Prise des congés payés reportés : les règles de fixation de l’ordre de départ en congés s’appliquent aux congés annuels reportés

Par suite l’employeur ne peut contraindre le salarié à prendre du jour au lendemain les congés payés reportés.

SOURCE : Arrêt de la Chambre Sociale de la cour de Cassation du 8 juillet 2020 n° 18-21.681 (FS-P+B)

 

Un salarié embauché sous contrat à durée indéterminé en qualité de Conducteur poids lourds, à compter du 29 octobre 2007, a été en arrêt à la suite à un accident du travail du 11 juillet au 18 octobre 2015.

 

Le 20 octobre 2015, il a passé une visite de reprise auprès du médecin du travail et, est venu le jour même, déposer sa fiche d’aptitude au Service d’Exploitation.

 

N’ayant pas été prévu sur le planning de travail, il lui a été demandé de signer une fiche de congés, ce que le salarié a refusé.

 

L’employeur a formulé à plusieurs reprises la même demande que le salarié a de nouveau refusée, de sorte que celui-ci a quitté l’entreprise.

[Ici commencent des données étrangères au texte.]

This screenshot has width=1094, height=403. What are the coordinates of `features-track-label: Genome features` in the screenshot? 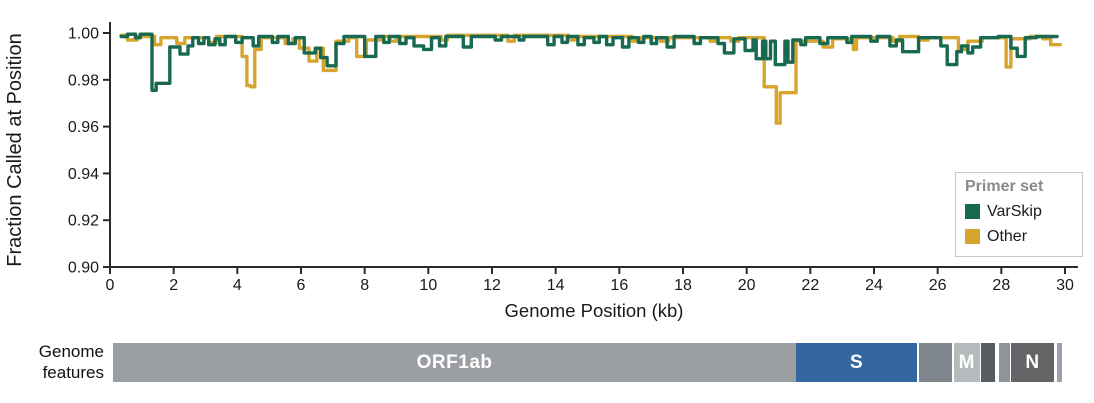 It's located at (52, 362).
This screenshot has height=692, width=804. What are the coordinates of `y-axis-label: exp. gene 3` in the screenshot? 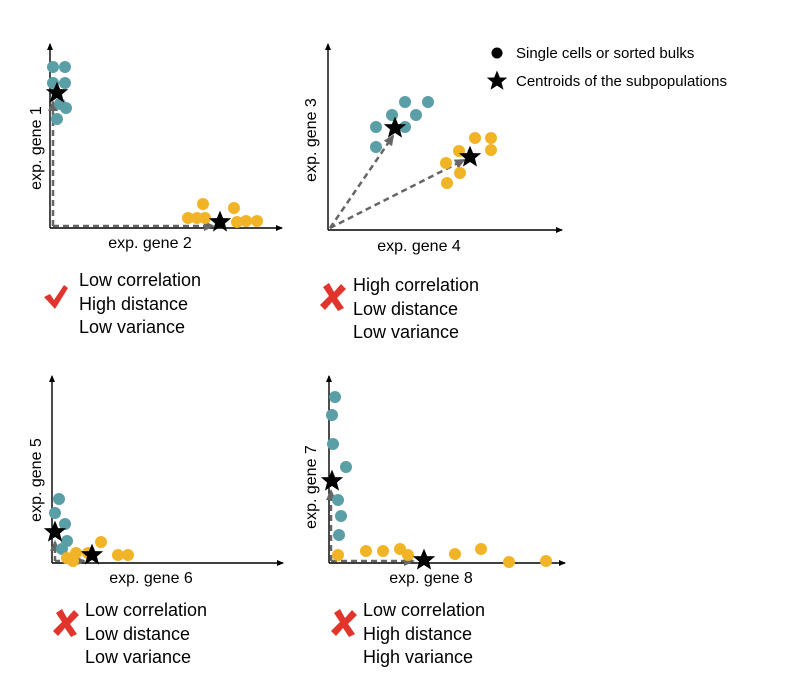 It's located at (312, 140).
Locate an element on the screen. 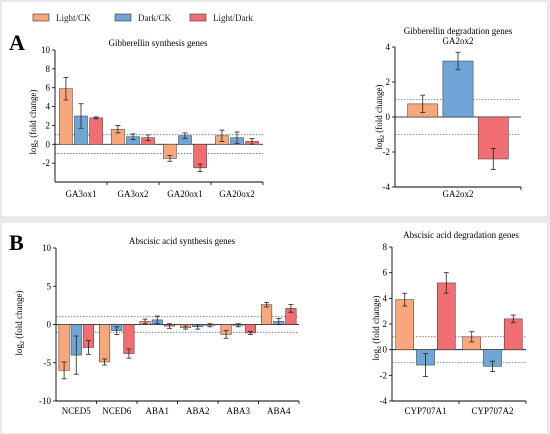 This screenshot has height=434, width=550. chart-title: Gibberellin synthesis genes is located at coordinates (158, 43).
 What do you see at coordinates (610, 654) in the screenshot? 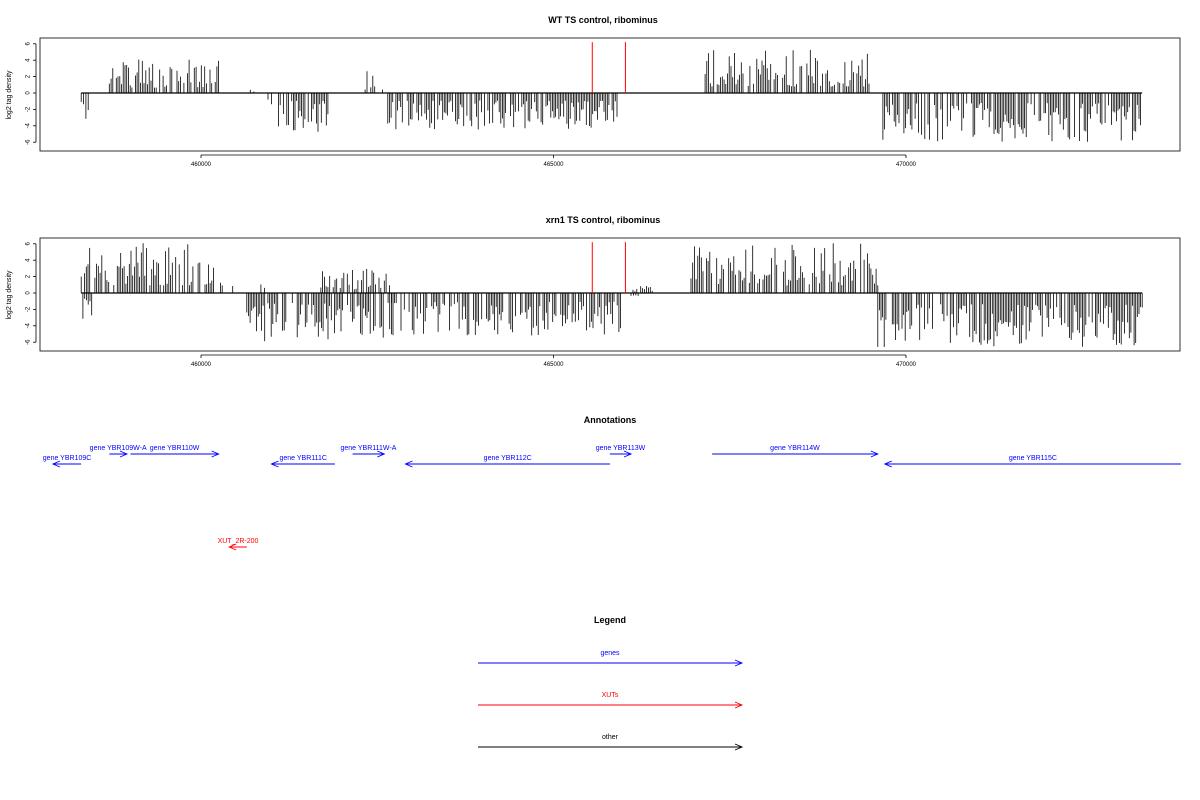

Puis le salarié est revenu l’après-midi et a refusé de signer une fiche de demande de récupération.

 

Par suite, l’employeur l’a convoqué à un entretien préalable, au cours duquel il lui a été reproché son refus de signer des demandes de congés à la demande de ses supérieurs hiérarchiques, ce que le salarié a confirmé.

 

En conséquence, l’employeur considérant être en droitp de fixer les dates de prises des congés payés reportés, notifiait au salarié son licenciement pour faute grave, considérant que les refus du salarié portaient atteinte à son autorité.

 

Contestant son licenciement, le salarié va saisir la juridiction prud’hommale de diverses demandes afin de voir notamment reconnaître son licenciement sans cause réelle et sérieuse.

 

En cause d’appel, la Cour d’Appel de Colmar, dans un arrêt du 26 juin 2018, va accueillir la demande du salarié considérant que l’employeur avait failli à son obligation d’organiser les congés payés, et n’avait pas prévenu suffisamment à l’avance le salarié de l’ordre et de la période des départs en congés payés, afin d’éviter que le salarié ne soit pas contraint de prendre du jour au lendemain l’intégralité de ses congés en retard, et ce le jour de sa reprise à la suite d’un accident de travail.

 

Par suite, la Cour d’Appel considère que l’exercice par l’employeur de son pouvoir de direction a été abusif dans la caractérisation d’une éventuelle faute du salarié, et juge, au contraire, le licenciement sans cause réelle et sérieuse.

 

En suite de cette décision, l’employeur forme un pourvoi en cassation.

 

A l’appui de son pourvoi, l’employeur prétend qu’il n’était soumis à aucun délai de prévenance ou obligation de respecter une période de prise de congés, car les congés qu’il entendait faire prendre au salarié étaient des congés reportés et non pas son congé annuel légal.

 

En outre, l’employeur prétend également qu’à la suite du refus du salarié de prendre des congés payés reportés, il lui avait proposé de prendre des congés de récupération dans la mesure où il était créancier de 796 heures à ce titre, et que l’employeur peut en l’absence de demande du salarié lui imposer la prise de la contrepartie obligatoire en repos.

 

Mais la Chambre Sociale ne va pas suivre l’employeur dans son argumentation.

 

Enonçant que les droits à congés reportés ou acquis ont la même nature que les congés payés annuels, de sorte que les règles de fixation de l’ordre des départs en congé annuel s’appliquent aux congés annuels reportés,

 

Soulignant que l’employeur avait entendu contraindre le salarié à prendre du jour au lendemain l’intégralité de ses congés payés en retard en lui imposant sans délai de prévenance, de solder l’intégralité de ses congés reportés,

 

La Cour d’Appel a pu en déduire que l’employeur avait abusé de son pouvoir de direction privant ainsi le salarié de tout caractère fautif.

 

Par suite, la Chambre Sociale rejette le pourvoi.